Hep yandık bizler, kurtulamadık bir türlü yangından. Acı nedir diye sordular, onlar da yandı aldıkları cevaptan.

Kurtuluş nedir, biliyor musun? Ben biliyorum ama kurtulamıyorum. Biliyorsun, öyleyse niye kendini kurtarmıyorsun diye soracaksan sorma. Çünkü ben onun için yanıyorum, onsuz bir kurtuluş istemiyorum. Sen de öylesin, bilmiyorum mu sanıyorsun? Ben her şeyi biliyorum ama onun için yine yanıyorum, yine yanıyorum.

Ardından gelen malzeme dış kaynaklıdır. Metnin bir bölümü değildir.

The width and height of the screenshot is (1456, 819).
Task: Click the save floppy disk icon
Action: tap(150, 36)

Cahillik mutluluktur derler ya hani, emin ol öyle değil. Cahilliği de yaşadım, onu bilmiyorum diye kaç gece ağladım, inan saymadım. Saydıklarımı da toplayıp kenara attım, gelirsen kalbimdeki acı şehrine yığınların arasında görürsün onları.

Bulanık, düşüncelerim duygularım kadar bulanık. Bilmiyorum, görebilir miyim onu bilmiyorum. Kanıyor gözlerim, onu ararken çok açık tutmuş olmalıyım. Yanıyorlar, o kadar çok yanıyorlar ki gözlerimi oymak istiyorum. Acı çekmekten nefret ediyorum. Onsuz olmaktan nefret ettiğim gibi.

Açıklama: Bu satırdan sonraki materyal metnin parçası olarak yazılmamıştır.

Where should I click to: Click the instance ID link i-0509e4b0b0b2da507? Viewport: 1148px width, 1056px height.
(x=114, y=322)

Yankılar... Duyuyor musun onları? Onlar benim çığlıklarım, her seferinde daha acı dolu bir hâle dönüşen çığlıklarım. Duyuyorsun, biliyorum. Ben de senin çığlıklarını duyuyorum. Sana yardım etmiyorum, edemiyorum. Kendimi kurtaramamışken sana yardım edebilir miyim? "Terzi kendi söküğünü dikemezmiş." deyişini duyar gibiyim. Bu sökük değil can dostum; iğne batırıp diksen derimi, bu kadar yanmazdı canım. İnan. Bu, dediğin o sözden çok daha karmaşık bir durum. Daha can alıcı, daha öldürücü bir durum. Derimi eritiyorlar da, tekrar eritmek için donduruyorlar sanki her seferinde. Her eriyişte, her donuşta daha da ölüyorum. Ölüyorum can dostum, ölüyorsun, ölüyoruz. Biz yavaş yavaş onun için yok oluyoruz...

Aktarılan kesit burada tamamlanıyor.